I’m in the Bom Bom room with my granddaughters, Simone (Mone), 3, and Naomi Lou, 2. It’s really the Jazzercise studio. Mone named it “Bom Bom” way back when she’d just learned to walk. We’d go out there to goof around. I was playing tunes for her, trying to decide what new routine to learn and she bounced up and down the most-est to this one, by Sam and the Womp: “I’m the cat with the bass and drum, goin’ around like, ‘bom, bom, bom’.” Catchy. Fun. Her hips wiggled side to side. Boom, boom, boom.
Today, we decide we need mats, lots of mats, from the shelf in the closet. Down they come. Boom, boom, boom. At least twenty of them. I tried to get Naomi interested in the song Juicy Wiggle, earlier, in the kitchen, when she wanted juice, which she calls “juicy”. I put it on now. Red Foo sings, “I asked them what they doin’ and they said, ‘juicy wiggle’.” As you can see, the tunes me and my girls listen to have deep lyrics and great political value.
Anyway, after we dance around the Bom Bom for a while, showing each other our juicy wiggle, I start placing the mats, rolled into cylinders, upright around Mone. Eyes bright, giggling, you can tell she’s imagining what our fort will look like, feel like. Her nose has been running all morning. She’s been saying “boogie” over and over. Her hair is wild, a thin braid running down her back with tons of strands escaping out the sides. She’s wearing her cute maroon t-shirt dress from Old Navy, with the flouncy netted skirt, like a tutu. Naomi runs around, tight Frozen pants on, quilted pink sweater, blond hair fine, short and sticking up here and there.
When Naomi gets to the fort, I say, “Say, ‘open sesame’.” “Open sesame,” she says in her precious soft voice. (My mom told me this about my two girls. “They have the sweetest voices.” I was so busy then. My girls had sweet voices too?) I create a doorway by moving one of the mats. And there they are, two little sisters inside a big fort inside the Bom Bom! It’s so exciting! And brief. Accidentally, one mat gets knocked down, then another, then another and then they’re both flinging mats all over and the fort is destroyed.
“Again? Again?” Naomi says.
And I rebuild. It’s what we do, us humans, is it not? Build? Knowing nothing lasts? Everything needs mending, sometime hence. Things, people? They all fall down, eventually.
Mone and Naomi knock the fort down again. I rebuild. They knock it down. I chase Naomi around and around and around and she giggles and giggles and giggles, while Mone makes me a blue mat road, lovely and smooth.

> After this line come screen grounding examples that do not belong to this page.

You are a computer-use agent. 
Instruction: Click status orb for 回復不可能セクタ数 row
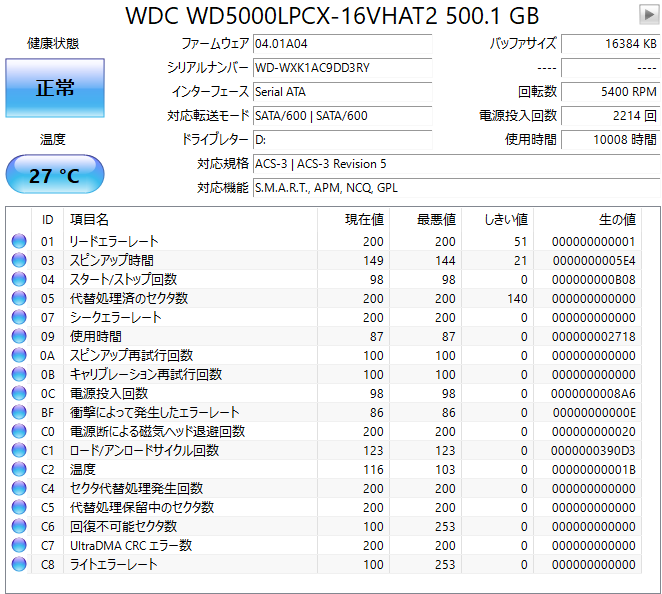[x=18, y=526]
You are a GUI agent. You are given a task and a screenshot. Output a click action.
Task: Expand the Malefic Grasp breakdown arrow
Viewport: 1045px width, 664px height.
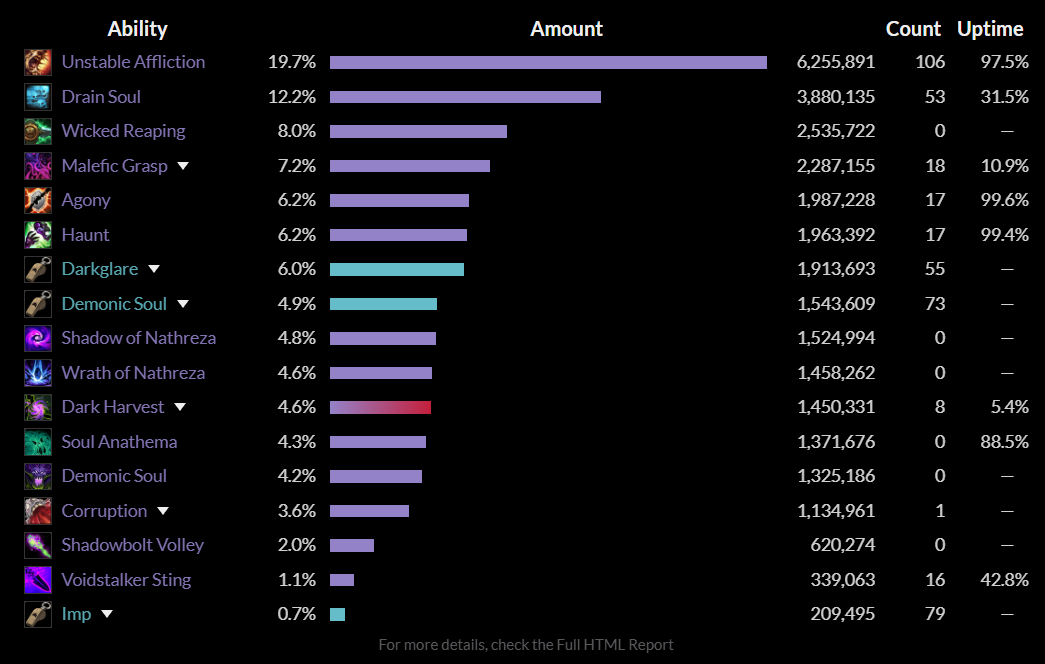(183, 166)
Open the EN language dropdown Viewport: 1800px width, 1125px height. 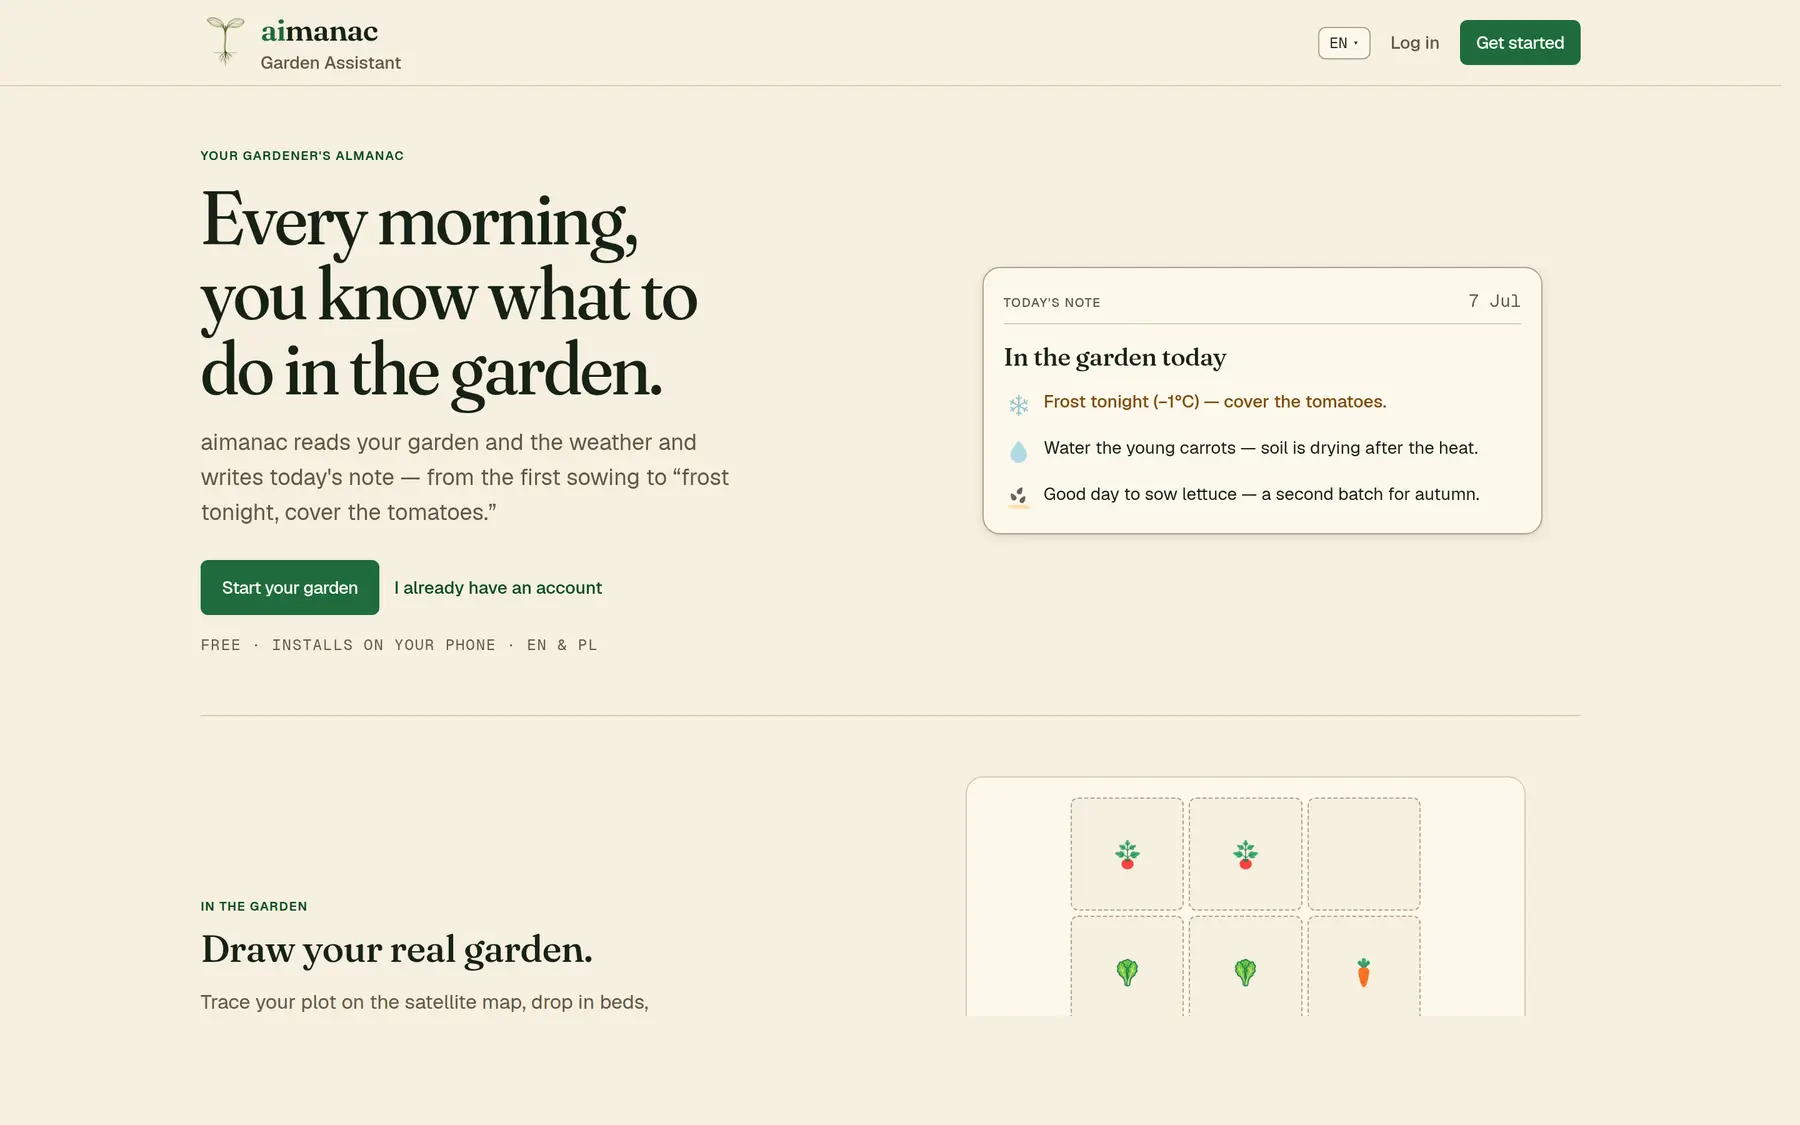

I say, “Ok. Tidy-up-time.”
“NO,” says Mone.
I give her a time-out, to think about this, in the corner, where there’s lots of light, where the patio door and the windows meet. She’s frustrated and sad, but alert. After watching Naomi hand mats to me, one at a time, to put it on the shelf, she jumps up, hands a mat to Naomi, Naomi hands it to me, I put it on the shelf. Teamwork!
We go in to the flour-dusted kitchen, chow down on chocolate chip cookies they helped me make earlier. I put some in a baggie for them to take home. We gather up our stuff, then play the Leaving Game in the mudroom for a bit. The Leaving Game goes something like this: Mone puts my boots on and clomps around. Naomi puts her boots on the wrong feet without her socks then remembers she has to pee-pee. Mone puts her coat on upside-down. Naomi can’t find her hat and when she does she puts it on backwards. They’re both captivated by the navy and white umbrellie in the brass stand. I have to show them the five more umbrellies in my closet. “Too many umbrellies!” we say. When we’re finally all stuffed into Flexi and buckled in Mone says, “Oh no! Stripes blankie!” and Naomi says, “Oh no! Cinderellie!” I must go back into the house, to the rescue.
Driving home, we go on the Wee Road, where there are gigantic hills, up and down, and really sharp turns, left and right. “Hold onto the rails,” Mone warns her sister, grabbing the sides of her car seat. Then Mone says, “Paw Patrol is on a roll.” It’s what Marshall, the Dalmatian, says. You have to say it in a low, deep voice. “Paw Patrol is on a roll.” We all practice it, over and over. Then it’s time to turn onto Funshawe. Because it’s so fun, on Funshawe, you have to laugh and laugh and laugh, slapping your knee. Try it. It is fun and makes you really happy, even if you’re tired, even if you’re sad. Travelling on Funshawe is kind of like Laughter Yoga – Hasyayoga. You start off pretending, then next thing you know, you’re on a roll of real, contagious laughter. All your cares just melt away.